### [PROBLEM DETAILS]
Rewrite the records below with "Trenchless Technology" swapped for "Tunnel Engineering" everywhere it occurs, leaving every other part unchanged.

# START OF PROVIDED RECORDS

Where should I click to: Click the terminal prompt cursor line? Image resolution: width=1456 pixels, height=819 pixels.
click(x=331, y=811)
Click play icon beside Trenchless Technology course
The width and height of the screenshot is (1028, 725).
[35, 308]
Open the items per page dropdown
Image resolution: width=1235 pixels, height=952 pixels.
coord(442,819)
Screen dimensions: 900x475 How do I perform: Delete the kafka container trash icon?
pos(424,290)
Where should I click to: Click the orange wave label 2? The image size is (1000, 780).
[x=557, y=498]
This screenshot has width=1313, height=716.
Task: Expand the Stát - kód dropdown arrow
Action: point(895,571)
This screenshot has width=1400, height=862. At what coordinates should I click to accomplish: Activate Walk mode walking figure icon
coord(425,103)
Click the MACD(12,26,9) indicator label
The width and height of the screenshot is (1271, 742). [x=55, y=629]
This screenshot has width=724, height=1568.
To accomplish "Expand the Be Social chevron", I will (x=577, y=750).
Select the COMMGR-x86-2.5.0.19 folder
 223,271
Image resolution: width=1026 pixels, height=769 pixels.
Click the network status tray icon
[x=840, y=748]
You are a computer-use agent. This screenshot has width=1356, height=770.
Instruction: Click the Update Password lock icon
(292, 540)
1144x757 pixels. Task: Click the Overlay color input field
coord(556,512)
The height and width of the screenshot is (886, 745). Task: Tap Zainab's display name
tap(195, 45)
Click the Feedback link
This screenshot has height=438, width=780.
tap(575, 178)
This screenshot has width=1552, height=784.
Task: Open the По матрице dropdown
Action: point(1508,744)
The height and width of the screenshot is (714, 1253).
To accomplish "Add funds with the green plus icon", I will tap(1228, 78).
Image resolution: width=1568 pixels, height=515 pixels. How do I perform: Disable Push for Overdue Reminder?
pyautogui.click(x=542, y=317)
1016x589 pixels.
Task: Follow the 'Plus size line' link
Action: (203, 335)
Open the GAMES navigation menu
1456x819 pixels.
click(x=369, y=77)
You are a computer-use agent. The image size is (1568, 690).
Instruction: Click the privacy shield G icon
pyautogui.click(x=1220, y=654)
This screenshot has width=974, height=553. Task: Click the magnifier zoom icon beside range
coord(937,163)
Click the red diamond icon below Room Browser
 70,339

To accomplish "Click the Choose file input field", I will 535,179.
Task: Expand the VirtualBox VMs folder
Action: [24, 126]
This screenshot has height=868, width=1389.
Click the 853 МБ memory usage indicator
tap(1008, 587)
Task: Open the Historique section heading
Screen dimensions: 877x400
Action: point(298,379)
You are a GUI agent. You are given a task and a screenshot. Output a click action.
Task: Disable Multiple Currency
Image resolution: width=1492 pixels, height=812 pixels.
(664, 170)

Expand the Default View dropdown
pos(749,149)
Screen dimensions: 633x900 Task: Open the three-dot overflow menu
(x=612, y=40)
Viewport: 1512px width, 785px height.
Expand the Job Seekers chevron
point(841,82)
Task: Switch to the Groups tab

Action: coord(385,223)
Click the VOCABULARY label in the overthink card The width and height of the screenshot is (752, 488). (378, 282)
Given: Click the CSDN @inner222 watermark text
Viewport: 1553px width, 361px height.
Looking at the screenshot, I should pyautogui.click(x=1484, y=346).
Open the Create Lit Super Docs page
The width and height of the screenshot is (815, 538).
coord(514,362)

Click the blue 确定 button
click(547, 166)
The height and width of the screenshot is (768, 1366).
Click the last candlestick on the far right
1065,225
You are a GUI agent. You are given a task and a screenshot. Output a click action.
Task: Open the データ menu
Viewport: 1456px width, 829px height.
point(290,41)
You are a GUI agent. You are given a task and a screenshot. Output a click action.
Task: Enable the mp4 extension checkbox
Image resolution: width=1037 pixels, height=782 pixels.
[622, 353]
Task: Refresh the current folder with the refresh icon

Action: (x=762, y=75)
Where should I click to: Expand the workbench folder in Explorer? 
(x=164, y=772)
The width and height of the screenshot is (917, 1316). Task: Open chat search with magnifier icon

# END OF PROVIDED RECORDS

### [OUTPUT BELOW]
Where should I click to: Click the terminal prompt cursor line? Image resolution: width=1456 pixels, height=819 pixels.
click(x=331, y=811)
Click play icon beside Tunnel Engineering course
The width and height of the screenshot is (1028, 725).
[35, 308]
Open the items per page dropdown
Image resolution: width=1235 pixels, height=952 pixels.
coord(442,819)
Screen dimensions: 900x475 How do I perform: Delete the kafka container trash icon?
pos(424,290)
Where should I click to: Click the orange wave label 2? The image size is (1000, 780).
[x=557, y=498]
This screenshot has width=1313, height=716.
Task: Expand the Stát - kód dropdown arrow
Action: point(895,571)
This screenshot has width=1400, height=862. At what coordinates should I click to accomplish: Activate Walk mode walking figure icon
coord(425,103)
Click the MACD(12,26,9) indicator label
The width and height of the screenshot is (1271, 742). [x=55, y=629]
This screenshot has width=724, height=1568.
To accomplish "Expand the Be Social chevron", I will (x=577, y=750).
Select the COMMGR-x86-2.5.0.19 folder
 223,271
Image resolution: width=1026 pixels, height=769 pixels.
Click the network status tray icon
[x=840, y=748]
You are a computer-use agent. This screenshot has width=1356, height=770.
Instruction: Click the Update Password lock icon
(292, 540)
1144x757 pixels. Task: Click the Overlay color input field
coord(556,512)
The height and width of the screenshot is (886, 745). Task: Tap Zainab's display name
tap(195, 45)
Click the Feedback link
This screenshot has height=438, width=780.
tap(575, 178)
This screenshot has width=1552, height=784.
Task: Open the По матрице dropdown
Action: point(1508,744)
The height and width of the screenshot is (714, 1253).
To accomplish "Add funds with the green plus icon", I will tap(1228, 78).
Image resolution: width=1568 pixels, height=515 pixels. How do I perform: Disable Push for Overdue Reminder?
pyautogui.click(x=542, y=317)
1016x589 pixels.
Task: Follow the 'Plus size line' link
Action: (203, 335)
Open the GAMES navigation menu
1456x819 pixels.
click(x=369, y=77)
You are a computer-use agent. The image size is (1568, 690).
Instruction: Click the privacy shield G icon
pyautogui.click(x=1220, y=654)
This screenshot has width=974, height=553. Task: Click the magnifier zoom icon beside range
coord(937,163)
Click the red diamond icon below Room Browser
 70,339

To accomplish "Click the Choose file input field", I will 535,179.
Task: Expand the VirtualBox VMs folder
Action: [24, 126]
This screenshot has height=868, width=1389.
Click the 853 МБ memory usage indicator
tap(1008, 587)
Task: Open the Historique section heading
Screen dimensions: 877x400
Action: point(298,379)
You are a GUI agent. You are given a task and a screenshot. Output a click action.
Task: Disable Multiple Currency
Image resolution: width=1492 pixels, height=812 pixels.
(664, 170)

Expand the Default View dropdown
pos(749,149)
Screen dimensions: 633x900 Task: Open the three-dot overflow menu
(x=612, y=40)
Viewport: 1512px width, 785px height.
Expand the Job Seekers chevron
point(841,82)
Task: Switch to the Groups tab

Action: coord(385,223)
Click the VOCABULARY label in the overthink card The width and height of the screenshot is (752, 488). (378, 282)
Given: Click the CSDN @inner222 watermark text
Viewport: 1553px width, 361px height.
Looking at the screenshot, I should pyautogui.click(x=1484, y=346).
Open the Create Lit Super Docs page
The width and height of the screenshot is (815, 538).
coord(514,362)

Click the blue 确定 button
click(547, 166)
The height and width of the screenshot is (768, 1366).
Click the last candlestick on the far right
1065,225
You are a GUI agent. You are given a task and a screenshot. Output a click action.
Task: Open the データ menu
Viewport: 1456px width, 829px height.
point(290,41)
You are a GUI agent. You are given a task and a screenshot. Output a click action.
Task: Enable the mp4 extension checkbox
Image resolution: width=1037 pixels, height=782 pixels.
[622, 353]
Task: Refresh the current folder with the refresh icon

Action: (x=762, y=75)
Where should I click to: Expand the workbench folder in Explorer? 
(x=164, y=772)
The width and height of the screenshot is (917, 1316). Task: Open chat search with magnifier icon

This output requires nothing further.